**Tasks to perform**.
(1) Return the passage of the forum thread below from "I'm currently researching" to "seesul (Aug 6, 2011)", copied word for word.
(2) In the forum thread below, which aircraft does Adam say he is currently researching?

**Source passage**.
# Hi From the UK!!



## finest hour art (Aug 6, 2011)

Hi Everyone here,

Sorry if my first post was misleading!

I'm Adam from the UK and have a huge passion for most things with engines and wings. I am an Illustrator and Artist by trade. I have found this site to be a great source for information about aircraft and the people behind them, whether they flew them or worked on them. I Find that its invaluable to speak to the people first hand so that I can try and capture that knowledge into my day to day job. I'm sure I'll be tapping into a few of you with a few questions at some point if that's ok!

I'm currently researching the F4U corsair for two pieces I am working so I might throw a question or two out there for some help!

All the best, 

Adam


----------



## seesul (Aug 6, 2011)

Welcome aboard Adam and greeting from Czech Republic!
You won´t be the only Englishman here.


----------



## finest hour art (Aug 6, 2011)

hi seesul!


Thankyou! Looking forward to joining in with everyone!


----------



## Njaco (Aug 7, 2011)

Welcome to the forum Adam!!


----------



## Geedee (Aug 7, 2011)

Welcome to the family Adam


----------



## Wayne Little (Aug 7, 2011)

Welcome aboard mate!


----------



## rochie (Aug 7, 2011)

hello Adam from the NE


----------



## imalko (Aug 7, 2011)

Hello and welcome. Enjoy the forum.


----------



## Airframes (Aug 7, 2011)

Hi Adam, and welcome from a fellow artist, ex-pat 'Geordie' now living in the NW.


----------



## BikerBabe (Aug 7, 2011)

Hi there, and welcome from me in Denmark. 

Cheers,

Maria.


----------



## vikingBerserker (Aug 7, 2011)

Welcome aboard Adam.


----------



## Gnomey (Aug 7, 2011)

Welcome Adam.


----------



## Crimea_River (Aug 7, 2011)

Welcome aboard!


----------



## Vic Balshaw (Aug 8, 2011)

G'day Adam, a nice warm welcome from the former colonies.


----------



## Thorlifter (Aug 8, 2011)

Welcome to the forum


----------



## Readie (Aug 8, 2011)

Hi Adam...brilliant handle by the way.
I'm from Plymouth and a great admirer of the Spitfire.
Enjoy
John


----------

**Supplied data**.
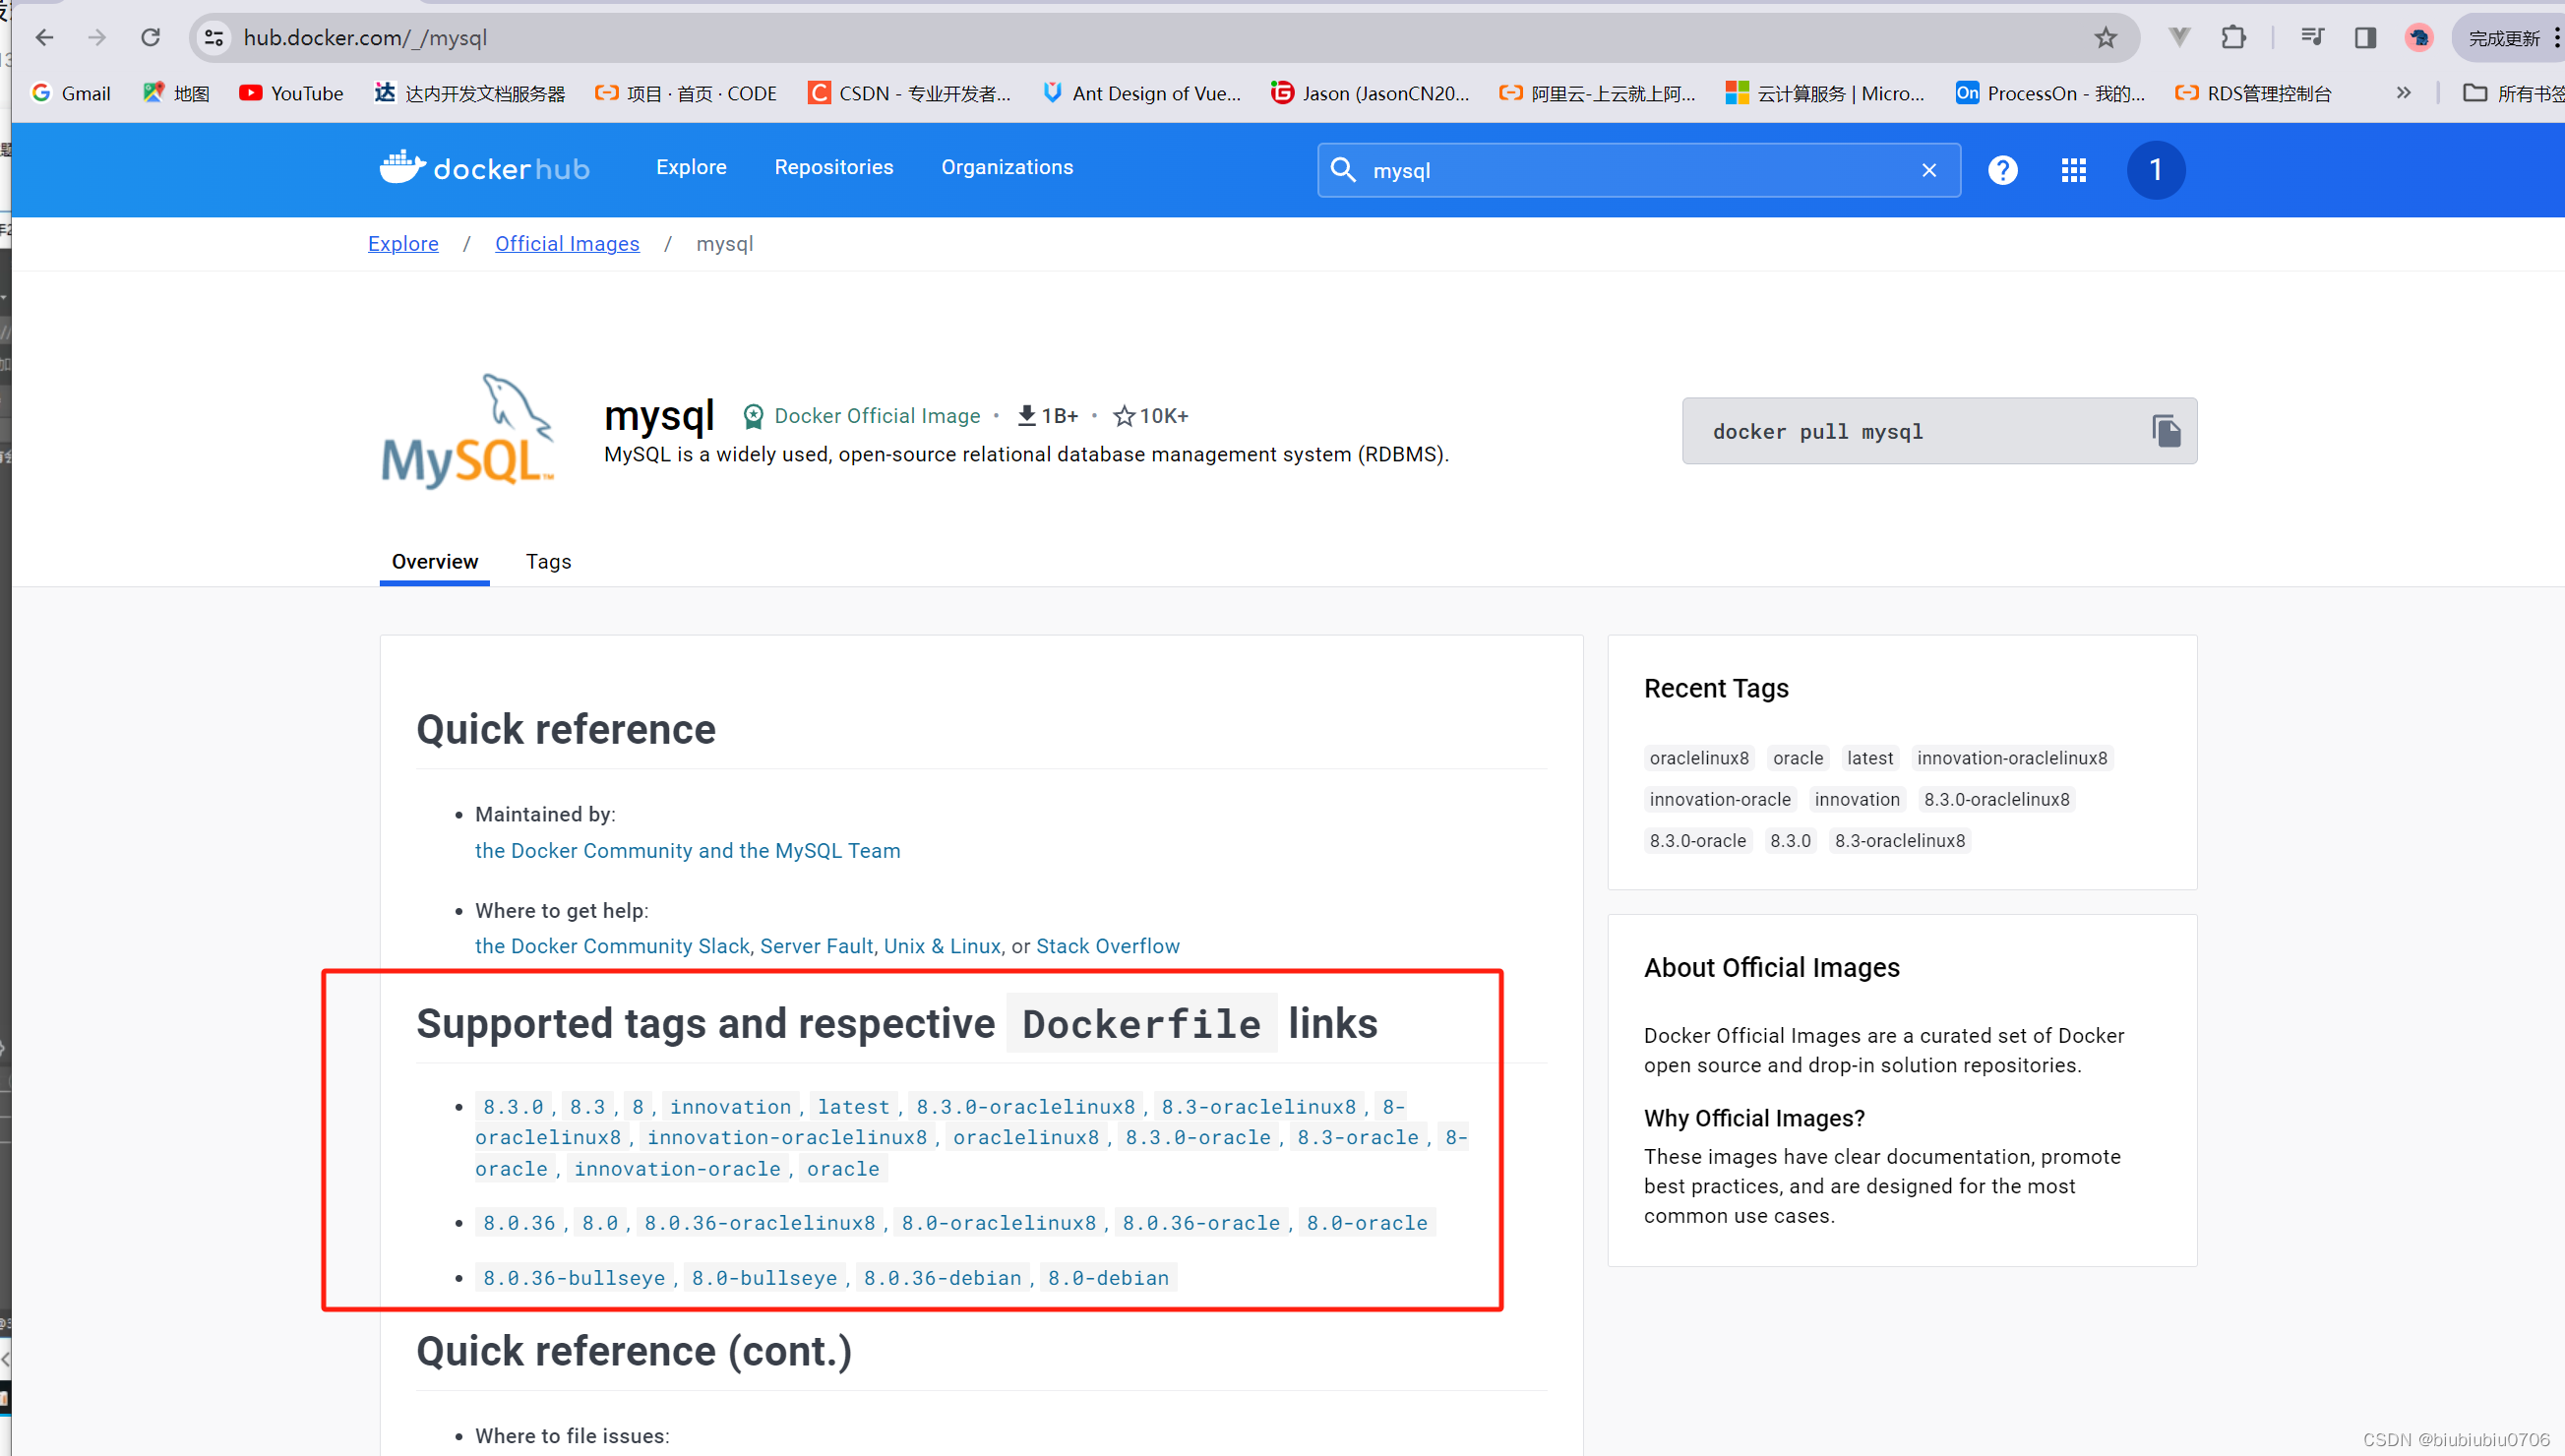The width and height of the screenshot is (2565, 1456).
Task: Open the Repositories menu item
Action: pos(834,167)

**The replies**.
(1)
I'm currently researching the F4U corsair for two pieces I am working so I might throw a question or two out there for some help!

All the best, 

Adam


----------



## seesul (Aug 6, 2011)

(2) The F4U corsair.